Before leaving the cabin to check the lines the first evening, Barrett asked me to not stand right at the shore line when we got there. I said ok in that way you do when you want an explanation as to why, and he replied sheepishly, "Now I don't want you to be scared, but this river is known to have aligators, and at night, they can see you but you can't really see them, so, I just want you to be safe." At this warning, I grew a tiny bit wary of going at all but refused to let on, so I said fair enough and headed out. We made our way to the river via pick-up truck then traversed the small wooded area leading to the water by the guidance of our lone flash light. Once we reached the small boat used to check the lines, I was instructed to hand over the flashlight so they could see while on the water. I was reluctant but did so. Ben, Barrett's brother, then said in a very matter of fact way, "just yell like crazy if anything happens." Then they left.


It was pitchblack, stars littering the sky magestically. Natures orchestra hummed with birds, frogs, and rustling of trees. And, I was all alone, with no tools, and 5 yards from an allegedly aligator infested river. Every new sound or change of barely distinguishable shadow made me back up a few inches toward the steep ridge. As Ben and Barrett moved further from me, my fear grew more and more. I have never been as scared as I was that night.

My imagination went wild and I considered the worst possible scenarios...death by aligator, being forced into the river by a rabid wild pig, snake attacks, etc. I cursed myself for choosing reading material that had enhanced my knowledge of the ruthlessness of the wild.

I prayed and tried logic to relieve my anxiety: I've lived in a neighborhood known for crime and prostitution, and travelled through foriegn countries alone, and I've never had a problem.

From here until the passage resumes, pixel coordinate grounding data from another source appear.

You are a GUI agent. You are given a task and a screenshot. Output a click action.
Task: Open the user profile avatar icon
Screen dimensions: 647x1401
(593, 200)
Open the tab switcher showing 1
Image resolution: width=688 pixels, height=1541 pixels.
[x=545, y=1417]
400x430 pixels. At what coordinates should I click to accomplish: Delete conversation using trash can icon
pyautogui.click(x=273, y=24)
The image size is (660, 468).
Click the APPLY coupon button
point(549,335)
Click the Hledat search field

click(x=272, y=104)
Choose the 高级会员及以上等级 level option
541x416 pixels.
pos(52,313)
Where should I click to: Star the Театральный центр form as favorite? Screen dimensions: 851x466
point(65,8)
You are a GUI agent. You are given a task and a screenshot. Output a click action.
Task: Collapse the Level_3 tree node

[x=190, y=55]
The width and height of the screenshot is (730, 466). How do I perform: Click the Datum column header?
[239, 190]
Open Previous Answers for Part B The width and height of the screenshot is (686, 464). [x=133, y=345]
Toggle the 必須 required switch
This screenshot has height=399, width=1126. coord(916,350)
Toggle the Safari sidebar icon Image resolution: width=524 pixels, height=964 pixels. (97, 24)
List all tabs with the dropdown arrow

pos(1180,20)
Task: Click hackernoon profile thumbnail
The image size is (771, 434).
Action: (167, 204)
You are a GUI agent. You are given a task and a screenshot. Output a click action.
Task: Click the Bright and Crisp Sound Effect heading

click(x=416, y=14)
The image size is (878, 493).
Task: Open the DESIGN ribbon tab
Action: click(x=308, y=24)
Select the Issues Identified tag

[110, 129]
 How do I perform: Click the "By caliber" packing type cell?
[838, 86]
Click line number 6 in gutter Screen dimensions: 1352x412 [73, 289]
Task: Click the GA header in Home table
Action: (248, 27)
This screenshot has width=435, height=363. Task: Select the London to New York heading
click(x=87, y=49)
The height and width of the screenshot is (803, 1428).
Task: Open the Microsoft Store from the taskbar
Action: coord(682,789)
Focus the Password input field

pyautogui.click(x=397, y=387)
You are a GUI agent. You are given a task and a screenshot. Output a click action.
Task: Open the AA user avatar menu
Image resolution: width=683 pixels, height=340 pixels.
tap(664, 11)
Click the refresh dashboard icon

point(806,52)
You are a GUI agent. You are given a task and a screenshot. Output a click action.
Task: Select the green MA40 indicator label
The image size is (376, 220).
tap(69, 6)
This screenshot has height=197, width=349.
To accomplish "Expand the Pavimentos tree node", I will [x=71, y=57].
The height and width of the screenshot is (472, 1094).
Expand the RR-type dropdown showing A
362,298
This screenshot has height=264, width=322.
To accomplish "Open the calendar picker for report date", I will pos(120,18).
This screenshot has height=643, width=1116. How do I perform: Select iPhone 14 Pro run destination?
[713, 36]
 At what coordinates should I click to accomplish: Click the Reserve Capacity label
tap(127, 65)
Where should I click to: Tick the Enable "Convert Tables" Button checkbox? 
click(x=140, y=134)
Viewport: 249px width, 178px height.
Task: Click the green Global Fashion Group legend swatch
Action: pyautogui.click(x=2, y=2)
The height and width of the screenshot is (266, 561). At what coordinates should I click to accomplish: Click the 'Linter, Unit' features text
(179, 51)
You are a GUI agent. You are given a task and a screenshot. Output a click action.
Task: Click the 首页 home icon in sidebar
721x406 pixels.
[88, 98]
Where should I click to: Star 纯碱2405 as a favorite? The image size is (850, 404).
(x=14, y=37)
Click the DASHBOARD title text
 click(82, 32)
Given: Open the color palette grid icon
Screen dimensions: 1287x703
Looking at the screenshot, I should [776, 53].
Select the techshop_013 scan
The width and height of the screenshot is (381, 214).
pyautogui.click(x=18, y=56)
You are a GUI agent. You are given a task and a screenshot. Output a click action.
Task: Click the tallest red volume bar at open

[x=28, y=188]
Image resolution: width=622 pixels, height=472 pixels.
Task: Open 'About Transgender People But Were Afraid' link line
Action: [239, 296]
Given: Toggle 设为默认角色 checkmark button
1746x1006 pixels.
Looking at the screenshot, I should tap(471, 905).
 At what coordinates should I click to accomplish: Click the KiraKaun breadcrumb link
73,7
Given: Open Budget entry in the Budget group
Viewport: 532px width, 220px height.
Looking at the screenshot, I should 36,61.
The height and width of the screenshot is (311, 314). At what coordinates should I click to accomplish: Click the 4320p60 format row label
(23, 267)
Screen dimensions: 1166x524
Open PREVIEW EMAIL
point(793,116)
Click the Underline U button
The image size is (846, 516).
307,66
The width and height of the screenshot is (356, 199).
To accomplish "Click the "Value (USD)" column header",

God has protected me everywhere I've wandered. But I began to realize, my logic cannot calm an aligator nor can it always calm fears. In those moments of intense internal panic, without skills or sight, I wanted a gun.

On principle, I generally despise weapons. I become really nervous just being near them. These days, weapons are too often used to violently injure another human being and have all but lost their utility for protection against or hunting of animals for food. Watching Barrett and his brothers kill wild hogs and poisonous snakes gave me a new respect for the guns, though I still hesitate to endorce them because it is all to easy to use them against humans when they are readily avaliable. More even than my fear on the shore, the direct attack by someone or something has the ability to negate principle and lead to violent self preservation in even the most passionately non-violent individuals. This is a troublesome truth to discover present in oneself. I am humbled by this discovery and continue to work it out.

Within a few minutes of my deepest fear and deepest prayers for protection, Ben and Barrett returned with a couple of catfish and grins on their faces. I had never been so happy to see two people in my life.

The light (literal) and companionship they embodied relieved my fears the way that vision and knowing you're not alone always do. These two things along with divine provision are more life sustaining than elimating threats.

I survived the river. I survived the weekend. Now, I must survive myself as I ponder just how capable I am of violence.